Harrison’s description of the segment of the road preserved in Sutton Park as “grass-covered” exactly matches Tolkien’s explanation of why the once great thoroughfare from Bree to Fornost was now known as the “Greenway.” (F.29, 210) It was overgrown with grass, because it was little used (F.207), but as Harrison points out, the distinctive features of such a construction made it nonetheless easy to follow, and identify as man-made. Even if it did not inspire Tolkien’s Greenway, the Sutton Park Roman Road offers a first-world example of what Tolkien was talking about. It would be a good addition to the “Tolkien Trail” leaflets produced by the city of Birmingham.
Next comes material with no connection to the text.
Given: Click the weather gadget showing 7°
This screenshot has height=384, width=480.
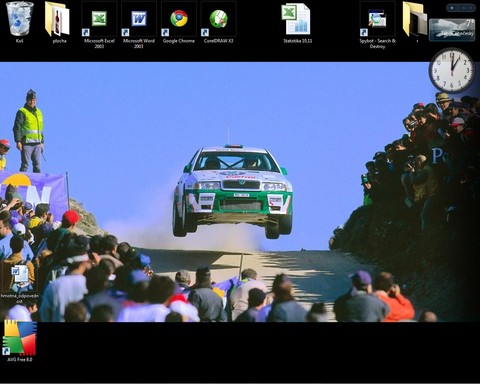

The direction that the Roman Road in Sutton Park takes (north) matches the direction of Tolkien’s Greenway, which was otherwise known as the North Road. (F.207) The ancient British road the Ryknield Street, and the Roman road with which it usually coincided lead to Derby. The British road is believed to have crossed the River Derwent via a ford at or near Derby, while the Roman road crossed via a bridge a bit higher up the river. The two roads become one again at the Roman station of Derventio (now Little Chester), which was the “most considerable Roman station in the county.” From there, the road continues north-north-east to Chesterfield.[4]

While Fornost was over 100 miles from Bree, it is just over 40 miles from Birmingham to Derby, which is as it should be, because the stuff of myth is always larger than life.

Notes: 
[1] For a discussion of the possible first-world location of Dead Man’s Dike, see: Hooker, The Hobbitonian Anthology, pp.91-92.

[2] Victoria Thompson, Dying and Death in Later Anglo-Saxon England, Woodbridge, Suffolk: Boydell Press, 2012, p. 11.

[3] W. Jerome Harrison, “Some Notes upon a Proposed Photographic Survey of Warwickshire,” (Read before the Birmingham Photographic Society, December llth, 1889), The Midland Naturalist: Journal of the Midland Union of Natural History Societies, volume 13, Birmingham: The Herald Press, 1890, p. 14.

[4] “Derbyshire,” The Imperial Cyclopedia: Cyclopedia of Geography, volume 1 (Abaco—Gujerat): The Geography of the British Empire, 1850, London: Charles Knight, p. 933.